6. The method according to claim 3, characterized in that, The step of determining the reinforcement training loss value of the supervised training scoring model based on the reward filtering output pairs corresponding to each reward reinforcement training sample includes: Based on the comprehensive reward of the preferred and unpreferred output results corresponding to each reward reinforcement training sample, a set of reward reinforcement training samples to be used is determined from the target reward reinforcement training sample set. Based on the reward filtering output pairs corresponding to each reward reinforcement training sample in the set of reward reinforcement training samples to be used, the reinforcement training loss value of the supervised training scoring model is determined. The method further includes: Each unused reward-enhanced training sample in the unused reward-enhanced training sample set is added to the target cache queue; wherein, the unused reward-enhanced training sample set includes all reward-enhanced training samples in the target reward-enhanced training sample set except for the reward-enhanced training sample set to be used, and the reward-enhanced training samples in the target cache queue are used for priority sampling in the next iteration of model training, so as to realize the determination of the target reward-enhanced training sample set in the next iteration.

7. The method according to claim 1 or 2, characterized in that, The method further includes: Obtain the data to be scored, which includes the target question and the answers to the target question to be scored; Based on the data to be scored, construct the input data for the target model; The target scoring model is invoked, and the scoring result of the answer to be scored is determined based on the input data of the target model. The scoring result includes at least one of the following: the predicted score of the answer to be scored and the scoring reason.

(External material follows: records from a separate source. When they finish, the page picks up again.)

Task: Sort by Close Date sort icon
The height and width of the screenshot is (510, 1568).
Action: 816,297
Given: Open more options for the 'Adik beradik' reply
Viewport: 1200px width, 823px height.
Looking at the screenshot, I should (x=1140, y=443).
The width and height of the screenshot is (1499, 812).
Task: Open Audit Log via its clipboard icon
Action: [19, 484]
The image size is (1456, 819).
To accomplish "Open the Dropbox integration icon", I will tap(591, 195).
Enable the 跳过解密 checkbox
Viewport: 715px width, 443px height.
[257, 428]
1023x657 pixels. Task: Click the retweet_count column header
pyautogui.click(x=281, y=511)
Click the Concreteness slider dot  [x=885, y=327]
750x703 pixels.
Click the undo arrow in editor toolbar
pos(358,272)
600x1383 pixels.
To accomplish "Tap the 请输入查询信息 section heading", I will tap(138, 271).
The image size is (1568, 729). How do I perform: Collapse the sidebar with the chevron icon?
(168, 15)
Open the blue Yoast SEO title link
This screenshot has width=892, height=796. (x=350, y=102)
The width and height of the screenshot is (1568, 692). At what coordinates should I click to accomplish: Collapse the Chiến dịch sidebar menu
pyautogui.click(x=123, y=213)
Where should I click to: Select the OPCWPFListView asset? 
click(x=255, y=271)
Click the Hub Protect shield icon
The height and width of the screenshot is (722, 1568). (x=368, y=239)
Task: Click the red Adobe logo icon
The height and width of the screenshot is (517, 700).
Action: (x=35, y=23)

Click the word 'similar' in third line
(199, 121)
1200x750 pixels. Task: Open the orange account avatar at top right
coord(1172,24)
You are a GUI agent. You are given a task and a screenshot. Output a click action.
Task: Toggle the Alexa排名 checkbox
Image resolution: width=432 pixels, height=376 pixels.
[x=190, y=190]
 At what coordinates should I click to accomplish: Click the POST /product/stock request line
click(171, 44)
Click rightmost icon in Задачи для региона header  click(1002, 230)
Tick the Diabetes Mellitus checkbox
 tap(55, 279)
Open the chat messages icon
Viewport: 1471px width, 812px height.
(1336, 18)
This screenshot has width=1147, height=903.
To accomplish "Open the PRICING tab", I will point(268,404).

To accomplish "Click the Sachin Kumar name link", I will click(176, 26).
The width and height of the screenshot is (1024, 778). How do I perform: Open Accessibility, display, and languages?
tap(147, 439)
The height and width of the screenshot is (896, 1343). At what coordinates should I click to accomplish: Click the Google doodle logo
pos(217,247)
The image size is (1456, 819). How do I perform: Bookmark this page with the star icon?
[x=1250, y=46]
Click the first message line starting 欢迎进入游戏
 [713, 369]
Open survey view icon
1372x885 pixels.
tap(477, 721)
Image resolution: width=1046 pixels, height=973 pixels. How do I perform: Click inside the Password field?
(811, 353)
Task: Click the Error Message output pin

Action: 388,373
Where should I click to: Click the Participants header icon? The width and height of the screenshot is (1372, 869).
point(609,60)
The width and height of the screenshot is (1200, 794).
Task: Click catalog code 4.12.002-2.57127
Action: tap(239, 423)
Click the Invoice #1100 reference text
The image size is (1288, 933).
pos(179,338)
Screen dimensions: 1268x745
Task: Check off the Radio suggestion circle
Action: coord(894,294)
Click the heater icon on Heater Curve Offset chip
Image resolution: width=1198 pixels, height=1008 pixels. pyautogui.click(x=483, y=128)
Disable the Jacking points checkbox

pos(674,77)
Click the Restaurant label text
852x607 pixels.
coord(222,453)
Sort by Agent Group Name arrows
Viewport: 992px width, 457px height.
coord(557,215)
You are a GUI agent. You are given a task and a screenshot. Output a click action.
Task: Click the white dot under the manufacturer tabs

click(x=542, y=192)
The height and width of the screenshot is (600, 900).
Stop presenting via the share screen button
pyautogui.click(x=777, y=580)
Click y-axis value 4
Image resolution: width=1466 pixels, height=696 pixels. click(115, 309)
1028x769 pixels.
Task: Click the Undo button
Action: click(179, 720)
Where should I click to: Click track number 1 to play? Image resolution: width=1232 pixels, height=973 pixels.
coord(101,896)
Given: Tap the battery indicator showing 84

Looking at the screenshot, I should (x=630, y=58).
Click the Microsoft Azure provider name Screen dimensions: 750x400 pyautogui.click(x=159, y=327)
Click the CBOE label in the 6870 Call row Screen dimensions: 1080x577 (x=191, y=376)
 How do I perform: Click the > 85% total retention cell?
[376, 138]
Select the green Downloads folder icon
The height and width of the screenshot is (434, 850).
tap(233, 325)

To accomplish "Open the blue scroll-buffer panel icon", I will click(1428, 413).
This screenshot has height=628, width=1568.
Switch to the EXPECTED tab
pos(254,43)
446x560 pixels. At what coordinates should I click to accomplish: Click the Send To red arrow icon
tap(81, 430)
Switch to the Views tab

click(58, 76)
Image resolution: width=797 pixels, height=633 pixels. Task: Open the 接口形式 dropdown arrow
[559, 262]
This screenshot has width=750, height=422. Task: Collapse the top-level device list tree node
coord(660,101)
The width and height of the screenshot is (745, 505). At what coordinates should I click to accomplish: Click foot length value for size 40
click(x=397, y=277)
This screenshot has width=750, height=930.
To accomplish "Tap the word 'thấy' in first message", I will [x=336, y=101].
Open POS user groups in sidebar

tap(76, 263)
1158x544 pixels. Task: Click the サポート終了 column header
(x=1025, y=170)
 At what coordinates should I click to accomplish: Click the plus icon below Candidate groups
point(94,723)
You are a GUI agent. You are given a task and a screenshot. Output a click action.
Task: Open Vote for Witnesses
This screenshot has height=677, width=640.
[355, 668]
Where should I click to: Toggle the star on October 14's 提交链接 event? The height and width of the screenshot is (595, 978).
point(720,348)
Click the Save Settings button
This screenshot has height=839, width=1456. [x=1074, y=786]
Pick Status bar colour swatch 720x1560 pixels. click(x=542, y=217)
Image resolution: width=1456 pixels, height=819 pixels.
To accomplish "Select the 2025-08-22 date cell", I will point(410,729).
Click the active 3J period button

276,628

8. A scoring model training device, characterized in that, The device includes: The acquisition unit is used to acquire a set of supervised training samples. A supervised training sample includes a model training input data and a corresponding supervised training sample label. A model training input data includes at least one of the following: a question, a candidate answer, and a question scoring criterion. A training sample label includes at least one of the following: a score label and a scoring reason label. A question scoring criterion includes the scoring criteria for the corresponding question in each score level among multiple score levels. The processing unit is used to perform reverse thinking chain synthesis on each supervised training sample in the supervised training sample set to obtain the thinking chain label of each supervised training sample. The processing unit is also used to call the initial scoring model, and determine the predicted probability data of each supervised training sample based on the model training input data in each supervised training sample; The processing unit is further configured to calculate the model loss value of the initial scoring model based on the predicted probability data and model training labels of each supervised training sample; wherein, the model training label of a supervised training sample includes the training sample label and the thinking chain label of the corresponding supervised training sample. The processing unit is further configured to optimize the model parameters in the initial scoring model in the direction of reducing the model loss value of the initial scoring model, thereby obtaining an optimized initial scoring model; and based on the optimized initial scoring model, determine the target scoring model, wherein the predicted score output by a scoring model belongs to the multiple score levels.

9. An electronic device, characterized in that, include: processor; as well as Stored program memory, The program includes instructions that, when executed by the processor, cause the processor to perform the method according to any one of claims 1-7.

10. A non-transitory computer-readable storage medium storing computer instructions, wherein, The computer instructions are used to cause the computer to perform the method according to any one of claims 1-7.